[Opening DATA FOR PROCESSING section]
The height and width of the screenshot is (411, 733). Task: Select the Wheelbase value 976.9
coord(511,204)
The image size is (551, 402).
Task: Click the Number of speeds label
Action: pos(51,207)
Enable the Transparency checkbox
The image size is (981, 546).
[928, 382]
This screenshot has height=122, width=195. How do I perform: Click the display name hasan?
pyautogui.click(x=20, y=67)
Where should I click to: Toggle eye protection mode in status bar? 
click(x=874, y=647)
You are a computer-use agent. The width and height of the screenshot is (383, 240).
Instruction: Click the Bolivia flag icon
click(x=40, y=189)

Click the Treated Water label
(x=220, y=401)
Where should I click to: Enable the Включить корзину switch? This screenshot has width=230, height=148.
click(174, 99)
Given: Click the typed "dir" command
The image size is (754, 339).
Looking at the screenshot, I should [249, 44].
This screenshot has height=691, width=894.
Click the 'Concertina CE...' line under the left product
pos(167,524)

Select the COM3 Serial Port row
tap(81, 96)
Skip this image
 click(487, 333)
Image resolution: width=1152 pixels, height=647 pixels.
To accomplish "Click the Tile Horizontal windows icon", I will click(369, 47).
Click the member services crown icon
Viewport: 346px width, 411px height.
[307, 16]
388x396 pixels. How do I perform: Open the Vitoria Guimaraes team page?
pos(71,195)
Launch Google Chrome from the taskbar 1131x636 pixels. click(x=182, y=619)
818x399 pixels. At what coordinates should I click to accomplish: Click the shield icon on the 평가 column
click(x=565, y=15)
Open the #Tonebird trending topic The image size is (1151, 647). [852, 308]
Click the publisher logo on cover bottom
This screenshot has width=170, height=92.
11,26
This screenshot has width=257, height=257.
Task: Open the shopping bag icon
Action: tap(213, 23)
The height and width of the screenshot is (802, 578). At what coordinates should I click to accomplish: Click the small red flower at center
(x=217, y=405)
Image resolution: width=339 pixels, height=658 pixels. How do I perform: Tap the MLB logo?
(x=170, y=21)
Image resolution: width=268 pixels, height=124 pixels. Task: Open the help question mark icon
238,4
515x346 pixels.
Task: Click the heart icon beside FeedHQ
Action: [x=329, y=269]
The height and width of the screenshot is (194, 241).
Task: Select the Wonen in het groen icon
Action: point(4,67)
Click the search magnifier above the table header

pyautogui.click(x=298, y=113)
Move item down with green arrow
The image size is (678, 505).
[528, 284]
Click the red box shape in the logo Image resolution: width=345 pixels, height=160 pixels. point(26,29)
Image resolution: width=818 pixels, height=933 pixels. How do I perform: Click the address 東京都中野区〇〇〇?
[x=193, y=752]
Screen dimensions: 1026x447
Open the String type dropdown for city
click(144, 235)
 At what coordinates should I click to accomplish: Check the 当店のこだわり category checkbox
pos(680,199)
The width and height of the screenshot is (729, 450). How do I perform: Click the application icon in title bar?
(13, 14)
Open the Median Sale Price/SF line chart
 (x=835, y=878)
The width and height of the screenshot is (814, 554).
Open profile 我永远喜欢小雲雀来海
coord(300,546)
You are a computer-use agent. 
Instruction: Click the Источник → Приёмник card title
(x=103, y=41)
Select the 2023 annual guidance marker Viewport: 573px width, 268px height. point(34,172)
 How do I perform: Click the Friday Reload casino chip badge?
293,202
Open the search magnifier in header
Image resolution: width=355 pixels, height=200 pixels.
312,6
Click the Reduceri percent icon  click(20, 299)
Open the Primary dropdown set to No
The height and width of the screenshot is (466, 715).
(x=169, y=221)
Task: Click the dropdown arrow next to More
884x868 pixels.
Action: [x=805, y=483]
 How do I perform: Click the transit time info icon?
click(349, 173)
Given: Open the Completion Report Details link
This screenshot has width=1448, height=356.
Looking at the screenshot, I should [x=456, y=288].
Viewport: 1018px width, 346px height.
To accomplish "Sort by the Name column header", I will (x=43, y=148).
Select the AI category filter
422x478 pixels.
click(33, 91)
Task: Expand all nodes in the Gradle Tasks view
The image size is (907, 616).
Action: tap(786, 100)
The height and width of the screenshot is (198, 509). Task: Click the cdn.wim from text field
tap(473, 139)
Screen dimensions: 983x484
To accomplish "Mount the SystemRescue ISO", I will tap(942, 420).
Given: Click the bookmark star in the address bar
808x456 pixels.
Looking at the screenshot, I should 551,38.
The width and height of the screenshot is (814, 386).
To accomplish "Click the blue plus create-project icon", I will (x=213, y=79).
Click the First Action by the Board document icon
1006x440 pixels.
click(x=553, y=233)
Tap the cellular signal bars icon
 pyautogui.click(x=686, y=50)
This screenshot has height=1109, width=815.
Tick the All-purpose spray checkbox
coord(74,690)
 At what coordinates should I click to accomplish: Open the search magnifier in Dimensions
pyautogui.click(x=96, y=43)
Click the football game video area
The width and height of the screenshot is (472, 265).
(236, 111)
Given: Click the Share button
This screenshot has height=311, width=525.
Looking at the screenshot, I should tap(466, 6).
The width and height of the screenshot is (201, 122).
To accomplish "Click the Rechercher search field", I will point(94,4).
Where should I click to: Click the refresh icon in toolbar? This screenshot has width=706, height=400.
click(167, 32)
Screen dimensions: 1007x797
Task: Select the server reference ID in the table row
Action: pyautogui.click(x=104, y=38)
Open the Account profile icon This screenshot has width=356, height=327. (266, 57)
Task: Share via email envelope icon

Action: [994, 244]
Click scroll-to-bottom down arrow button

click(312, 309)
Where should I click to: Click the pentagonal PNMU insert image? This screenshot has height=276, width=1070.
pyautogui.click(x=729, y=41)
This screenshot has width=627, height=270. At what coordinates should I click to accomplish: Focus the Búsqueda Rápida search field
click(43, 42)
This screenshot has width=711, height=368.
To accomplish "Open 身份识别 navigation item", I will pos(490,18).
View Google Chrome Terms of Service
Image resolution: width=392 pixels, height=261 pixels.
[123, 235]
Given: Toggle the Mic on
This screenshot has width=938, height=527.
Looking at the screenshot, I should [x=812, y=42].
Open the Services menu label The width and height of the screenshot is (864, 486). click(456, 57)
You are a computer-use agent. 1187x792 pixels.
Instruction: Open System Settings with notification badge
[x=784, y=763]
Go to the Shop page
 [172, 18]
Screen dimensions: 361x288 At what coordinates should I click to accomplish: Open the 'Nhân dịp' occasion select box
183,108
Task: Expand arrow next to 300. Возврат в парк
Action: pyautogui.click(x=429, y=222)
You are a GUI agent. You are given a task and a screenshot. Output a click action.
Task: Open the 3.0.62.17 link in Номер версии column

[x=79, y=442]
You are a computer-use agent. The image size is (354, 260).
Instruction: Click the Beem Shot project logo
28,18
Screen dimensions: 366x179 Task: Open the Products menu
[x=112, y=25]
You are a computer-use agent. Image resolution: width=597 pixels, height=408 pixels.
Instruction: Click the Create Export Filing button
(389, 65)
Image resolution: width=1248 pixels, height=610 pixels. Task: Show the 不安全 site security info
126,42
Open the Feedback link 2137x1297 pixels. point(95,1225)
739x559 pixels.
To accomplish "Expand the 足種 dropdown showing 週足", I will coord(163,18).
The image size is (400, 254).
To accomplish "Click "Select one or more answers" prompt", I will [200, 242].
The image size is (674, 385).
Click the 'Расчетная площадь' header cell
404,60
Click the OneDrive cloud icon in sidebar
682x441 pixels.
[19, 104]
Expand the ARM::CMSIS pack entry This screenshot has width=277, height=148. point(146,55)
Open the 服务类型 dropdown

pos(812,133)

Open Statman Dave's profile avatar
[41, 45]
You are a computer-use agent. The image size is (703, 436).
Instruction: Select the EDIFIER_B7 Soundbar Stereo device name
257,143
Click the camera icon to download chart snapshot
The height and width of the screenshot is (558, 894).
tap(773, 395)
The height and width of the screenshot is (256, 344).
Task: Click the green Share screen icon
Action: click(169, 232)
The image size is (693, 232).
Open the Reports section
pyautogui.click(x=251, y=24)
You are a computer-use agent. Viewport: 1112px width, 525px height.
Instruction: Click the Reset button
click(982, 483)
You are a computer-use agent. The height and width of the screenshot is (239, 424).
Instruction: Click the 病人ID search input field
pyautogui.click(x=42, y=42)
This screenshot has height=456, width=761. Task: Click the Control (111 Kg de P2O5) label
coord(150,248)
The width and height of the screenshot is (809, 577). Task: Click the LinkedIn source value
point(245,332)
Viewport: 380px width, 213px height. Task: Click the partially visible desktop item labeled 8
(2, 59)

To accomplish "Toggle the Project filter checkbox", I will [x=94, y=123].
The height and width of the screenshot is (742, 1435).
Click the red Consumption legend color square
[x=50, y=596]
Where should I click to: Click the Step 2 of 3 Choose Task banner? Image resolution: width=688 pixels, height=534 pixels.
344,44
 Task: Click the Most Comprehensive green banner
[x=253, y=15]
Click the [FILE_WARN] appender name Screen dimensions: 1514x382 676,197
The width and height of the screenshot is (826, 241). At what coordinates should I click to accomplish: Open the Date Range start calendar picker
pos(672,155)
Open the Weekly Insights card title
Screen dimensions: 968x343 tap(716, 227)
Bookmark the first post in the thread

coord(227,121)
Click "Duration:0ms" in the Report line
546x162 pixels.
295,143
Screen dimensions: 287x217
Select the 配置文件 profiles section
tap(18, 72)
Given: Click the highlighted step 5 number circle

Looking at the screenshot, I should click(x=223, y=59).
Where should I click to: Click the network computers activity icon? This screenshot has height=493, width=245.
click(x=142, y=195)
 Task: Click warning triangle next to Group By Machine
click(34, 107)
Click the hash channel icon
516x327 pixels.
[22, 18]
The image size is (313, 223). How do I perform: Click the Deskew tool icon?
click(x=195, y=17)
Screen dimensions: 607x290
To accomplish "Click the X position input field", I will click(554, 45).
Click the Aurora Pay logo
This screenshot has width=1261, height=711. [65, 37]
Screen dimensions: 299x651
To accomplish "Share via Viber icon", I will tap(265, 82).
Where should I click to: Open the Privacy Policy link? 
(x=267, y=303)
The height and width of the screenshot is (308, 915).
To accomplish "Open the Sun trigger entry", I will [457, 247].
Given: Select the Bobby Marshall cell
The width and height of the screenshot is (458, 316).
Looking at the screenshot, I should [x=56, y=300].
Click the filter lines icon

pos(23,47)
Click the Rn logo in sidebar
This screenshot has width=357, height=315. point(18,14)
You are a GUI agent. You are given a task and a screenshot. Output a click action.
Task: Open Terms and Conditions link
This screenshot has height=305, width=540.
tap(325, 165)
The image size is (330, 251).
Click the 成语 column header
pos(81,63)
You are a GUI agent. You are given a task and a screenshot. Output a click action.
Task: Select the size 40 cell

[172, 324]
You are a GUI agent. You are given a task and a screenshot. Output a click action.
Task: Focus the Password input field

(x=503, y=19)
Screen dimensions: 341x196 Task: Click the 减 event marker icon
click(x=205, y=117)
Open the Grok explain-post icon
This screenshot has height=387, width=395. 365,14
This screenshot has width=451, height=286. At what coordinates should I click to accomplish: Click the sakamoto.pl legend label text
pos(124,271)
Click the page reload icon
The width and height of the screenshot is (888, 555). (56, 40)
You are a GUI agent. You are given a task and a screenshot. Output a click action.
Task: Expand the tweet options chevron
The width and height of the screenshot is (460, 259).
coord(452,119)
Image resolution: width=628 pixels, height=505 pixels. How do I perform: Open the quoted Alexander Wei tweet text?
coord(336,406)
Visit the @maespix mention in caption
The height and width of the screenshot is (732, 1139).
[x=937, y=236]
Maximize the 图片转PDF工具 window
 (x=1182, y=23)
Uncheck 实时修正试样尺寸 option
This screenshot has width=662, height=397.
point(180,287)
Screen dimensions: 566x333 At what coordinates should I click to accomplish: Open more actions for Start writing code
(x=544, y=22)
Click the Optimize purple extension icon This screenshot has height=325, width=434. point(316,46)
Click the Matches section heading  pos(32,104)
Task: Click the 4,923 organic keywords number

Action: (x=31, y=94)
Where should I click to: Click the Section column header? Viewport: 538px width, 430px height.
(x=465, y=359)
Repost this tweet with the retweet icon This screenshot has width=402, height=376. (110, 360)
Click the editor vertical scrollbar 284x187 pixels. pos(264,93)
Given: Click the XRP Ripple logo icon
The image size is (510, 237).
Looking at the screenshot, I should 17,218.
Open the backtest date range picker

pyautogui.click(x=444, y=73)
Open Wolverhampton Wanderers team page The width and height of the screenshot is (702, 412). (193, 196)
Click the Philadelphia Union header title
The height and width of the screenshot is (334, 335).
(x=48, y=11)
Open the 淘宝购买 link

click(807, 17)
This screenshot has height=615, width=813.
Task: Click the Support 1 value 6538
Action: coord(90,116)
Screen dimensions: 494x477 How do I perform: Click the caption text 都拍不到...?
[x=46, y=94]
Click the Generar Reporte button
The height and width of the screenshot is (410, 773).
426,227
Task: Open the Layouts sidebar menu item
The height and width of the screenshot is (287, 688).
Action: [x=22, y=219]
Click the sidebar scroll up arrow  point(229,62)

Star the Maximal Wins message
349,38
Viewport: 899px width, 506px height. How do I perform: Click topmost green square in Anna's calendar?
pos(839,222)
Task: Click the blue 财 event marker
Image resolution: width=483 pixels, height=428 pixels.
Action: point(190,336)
[Closing DATA FOR PROCESSING section]
→ EXERCISE: Looking at the entries above, state the number of lines that contain "blue" and add nothing more.

→ RESPONSE FOR THIS EXERCISE: 2